Kenangan itu kembali berkelebat ketika melihat team sepakbola Kroasia mampu masuk Final piala dunia di Rusia. Batin saya pun tak terlalu heran. Negara itu memang terlihat gila olah raga. Berulangkali tampak banyak lapangan bola dan juga tenis di sepanjang pinggir jalan. Jadi wajar kalau pemain bola dan petenis asal Kroatia banyak yang bertengger di lapisan atas kompetisi petenis profesional dunia. Pemain bolanya beterbaran ke berbagai klub top semacam Real Madrid dan Barcelona.
Bukti ini kian nyata ketika masuk ke dalam masjid Zagreb. Suasana teduh dengan kubahnya yang unik serta bisa bergeser buka dan tutup untuk mencari lokasi sinar matahari. Bangunannya luas. Tak hanya untuk shalat, masjid peninggalan imperium Ottoman yang direnovasi pada tahun 1997 tetap apik terjaga serta mempunyai banyak fasilitas. Ada lapangan bola, lapangan tenis, ruangan pertemuan, dan restoran. Di bagian bawah ada seperangkat ruangan yang terdapat meja pingpong. Anak-anak muda kala itu ramai bermain bola pingpong mengelilingi meja itu.
Fasilitas restoran yang berada di ruang pokok sebelah atas. Di sana para keluarga Muslim Kroasia lazim bercengkerama dengan bersantap bersama. Mereka menyantap masakan lokal dan hidangan bergaya ala Turki. Dari tempat itu mereka melihat lokasi masjid yang luas seperti layaknya padang sabana atau kebun kentang yang ada di bagian belakang. Tak ada kesan kumuh atau sembarangan. Semua bahagia. Ruangan restoran selalu riuh penuh canda tawa tawa bersama.
Sebagai Islamic center, masjid itu berfungsi sebagai pusat kajian sekaligus tempat ibadah, sarana sosial, bahkan museum. Mereka mencetak berbagai buku berisi sejarah dan ritual ibadah yang dijual untuk umum. Khusus edisi dalam bahasa Inggris mereka jual kepada orang asing dengan harga 500 dolar AS.
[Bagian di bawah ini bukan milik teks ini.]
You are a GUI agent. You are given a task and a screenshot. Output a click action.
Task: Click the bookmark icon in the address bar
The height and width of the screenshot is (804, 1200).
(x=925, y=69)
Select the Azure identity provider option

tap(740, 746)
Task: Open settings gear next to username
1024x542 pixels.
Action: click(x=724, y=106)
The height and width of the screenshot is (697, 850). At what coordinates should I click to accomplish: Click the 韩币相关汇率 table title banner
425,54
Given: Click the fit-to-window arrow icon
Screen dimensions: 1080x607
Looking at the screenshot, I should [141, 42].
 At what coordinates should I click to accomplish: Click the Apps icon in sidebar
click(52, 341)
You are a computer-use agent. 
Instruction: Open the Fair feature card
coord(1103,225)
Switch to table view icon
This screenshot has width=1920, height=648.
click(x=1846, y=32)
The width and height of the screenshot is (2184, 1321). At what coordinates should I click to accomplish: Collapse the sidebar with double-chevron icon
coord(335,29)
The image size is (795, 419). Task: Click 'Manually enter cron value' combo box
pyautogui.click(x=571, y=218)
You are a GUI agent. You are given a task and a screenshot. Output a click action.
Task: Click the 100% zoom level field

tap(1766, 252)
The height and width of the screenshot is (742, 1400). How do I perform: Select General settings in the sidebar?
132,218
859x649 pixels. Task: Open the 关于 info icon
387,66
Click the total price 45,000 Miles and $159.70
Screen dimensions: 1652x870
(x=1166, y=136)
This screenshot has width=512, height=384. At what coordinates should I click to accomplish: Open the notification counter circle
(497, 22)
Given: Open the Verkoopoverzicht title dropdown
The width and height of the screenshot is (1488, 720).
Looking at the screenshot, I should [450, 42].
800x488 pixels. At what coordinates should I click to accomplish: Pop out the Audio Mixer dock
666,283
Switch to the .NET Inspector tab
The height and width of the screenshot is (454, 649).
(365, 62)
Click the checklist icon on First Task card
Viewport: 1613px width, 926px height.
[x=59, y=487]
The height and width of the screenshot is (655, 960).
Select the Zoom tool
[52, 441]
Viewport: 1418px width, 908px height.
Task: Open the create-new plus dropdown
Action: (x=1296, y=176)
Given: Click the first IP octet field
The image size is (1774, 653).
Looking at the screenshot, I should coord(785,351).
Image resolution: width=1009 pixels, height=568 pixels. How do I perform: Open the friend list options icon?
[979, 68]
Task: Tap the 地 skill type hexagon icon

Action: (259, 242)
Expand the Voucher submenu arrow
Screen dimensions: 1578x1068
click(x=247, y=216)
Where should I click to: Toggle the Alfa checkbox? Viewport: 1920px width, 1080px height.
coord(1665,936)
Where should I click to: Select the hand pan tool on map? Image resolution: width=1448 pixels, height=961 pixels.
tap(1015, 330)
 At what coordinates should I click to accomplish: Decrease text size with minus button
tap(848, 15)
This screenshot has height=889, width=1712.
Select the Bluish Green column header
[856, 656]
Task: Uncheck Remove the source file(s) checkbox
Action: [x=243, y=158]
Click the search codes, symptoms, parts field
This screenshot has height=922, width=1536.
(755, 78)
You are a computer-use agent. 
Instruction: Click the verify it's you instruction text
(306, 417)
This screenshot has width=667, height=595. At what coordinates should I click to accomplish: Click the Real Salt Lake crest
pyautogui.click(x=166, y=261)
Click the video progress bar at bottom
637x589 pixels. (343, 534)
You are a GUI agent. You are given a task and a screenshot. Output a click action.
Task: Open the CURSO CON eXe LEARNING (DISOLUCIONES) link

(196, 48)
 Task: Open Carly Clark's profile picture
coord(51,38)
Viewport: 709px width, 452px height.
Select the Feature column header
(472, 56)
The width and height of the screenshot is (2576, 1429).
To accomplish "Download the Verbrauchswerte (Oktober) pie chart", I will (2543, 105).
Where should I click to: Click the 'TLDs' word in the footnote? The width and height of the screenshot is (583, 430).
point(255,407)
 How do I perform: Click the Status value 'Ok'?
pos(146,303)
Kondisi ruangan masjid sangat rapi dan bersih. Suara adzan hanya terdengar dalam batas yang tidak terlalu jauh. Pengeras suara dalam masjid yang dipakai setiap kali terdengar lantunan adzan.
Adzan mengalun dengan gaya Turki yang khas. Udara akhir musim semi yang sejuk kala itu membawa suasana yang syahdu. Sebagian jamaah ada yang memakai turban, jubah atau topi putih ala Turki. Ada yang berjenggot dan berwajah mulus. Namun sebagian besar yang lain berpakaian biasa saja, memakai celana ala orang Eropa. Tak terlihat debat soal pakaian atau asesoris tubuh, seperti yang sekarang banyak diributkan di Indonesia.
Kroasia bagi Indonesia memang negeri yang jauh. Bila ke sana harus transit di Turki, Jerman, atau Italia. Tapi dijamin, Kroasia tak seruwet Indonesia atau Italia, yang dijalan sebelum masuk Venezia misalnya, masih ditemuai ada pungli ketika bus ingin masuk ke sana."Italia memang selalu ruwet. Ini biasa,'' kata Mehmet sembari tertawa ngakak.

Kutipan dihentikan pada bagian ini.